Under the successive blows of a federal government committed to smashing unions through the mis-named Work Choices legislation, and then the replacement of a 16-year state Labor government by a National Liberal landslide, Unions NSW has reached out. Work Choices was replaced by Fair Work Australia after the 2007 election, but the campaign against the NSW Government’s cuts and privatisation programme is only just getting under way.
With 600,000 trade union members, 20% of the NSW workforce, unions have sought alliances with community groups, especially service users, for example through Sydney Citizens (which the unions helped found) and local town groups called Community Unions. The Your Rights at Work campaign was, Mark told us, “aggressively focus-grouped” with every word chosen because it resonated publicly, rather than just with activists. Individual workers’ stories were the main campaign tools, even though the aim of the Work Choices legislation was to undermine collective bargaining and union recognition. The unions didn’t play the right’s game, and won support from union members, churches, service users and Greens as well as Labor.

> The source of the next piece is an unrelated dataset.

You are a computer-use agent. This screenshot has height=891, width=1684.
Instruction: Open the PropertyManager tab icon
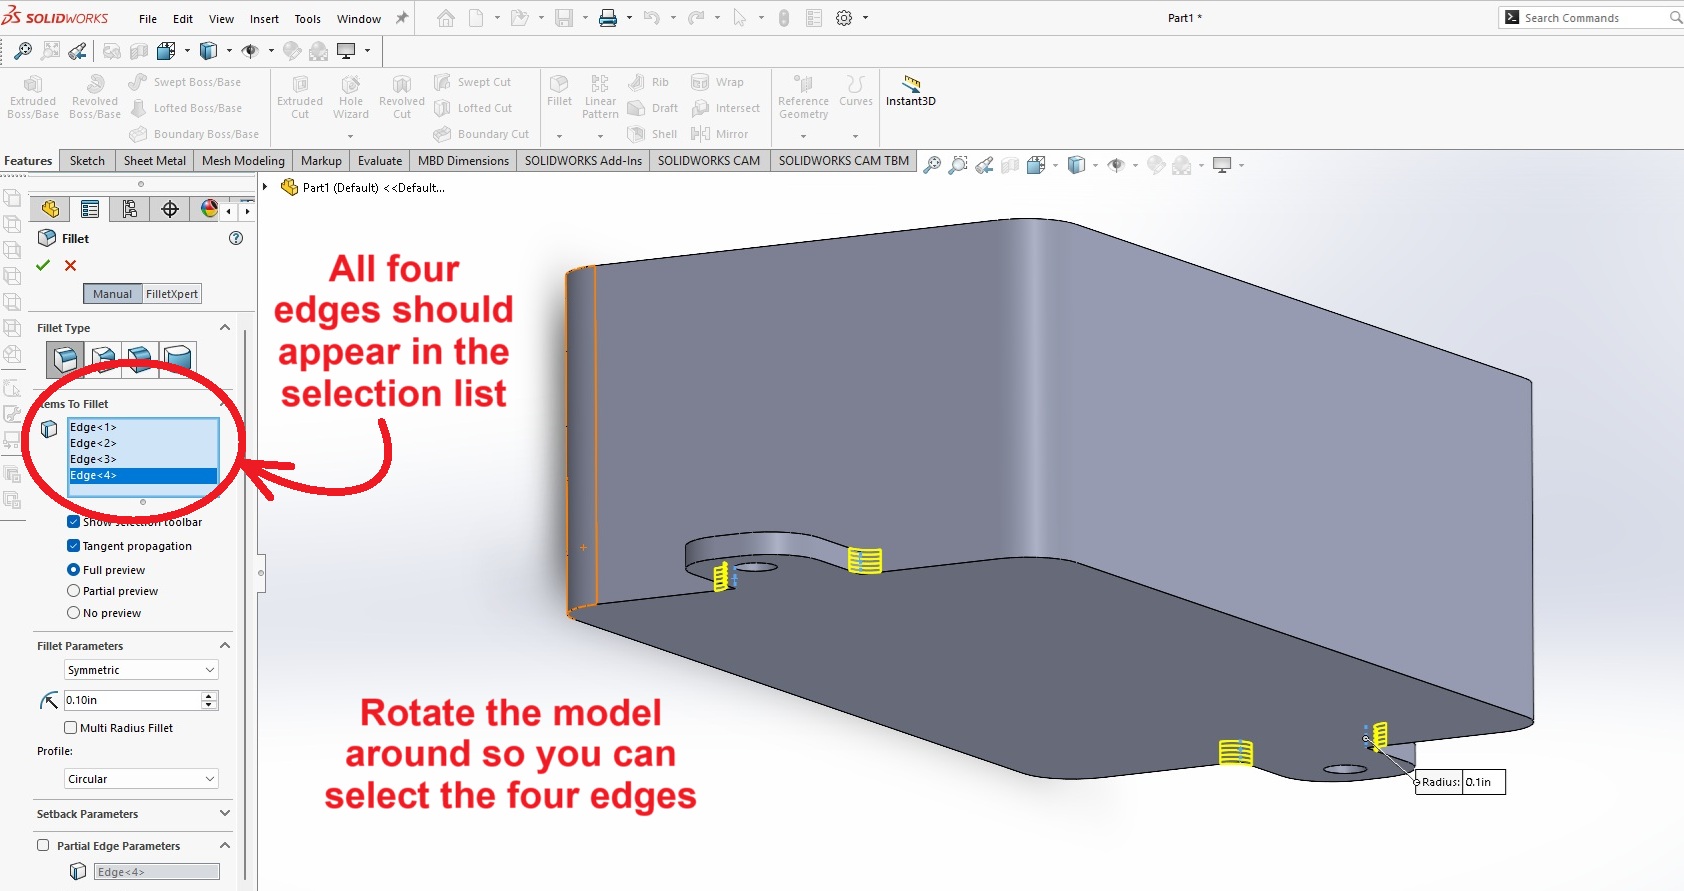tap(90, 208)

And now that Labor is out of power at state level and facing a fight for re-election federally, those tactics are being put to similar use in the Better Services for a Better State campaign, with its five objectives, which politicians are asked to pledge support for:
* invest in services;
* look after public assets;
* plan long-term;
* back our workers; and
* govern for the common good.
UnionsNSW ran a hugely successful campaign against Work Choices and, as well as ticking all the boxes for excitement and popularity, it secured its objective: higher than average swings to Labor in marginal seats, and a Government committed to reform industrial relations. They did it by pooling union resources (with a massive $8 a member levy for the campaign), reaching out to members and focusing on the effect of reduced union capacity, rather than union strength per se. Here’s hoping their new campaign will be just as successful!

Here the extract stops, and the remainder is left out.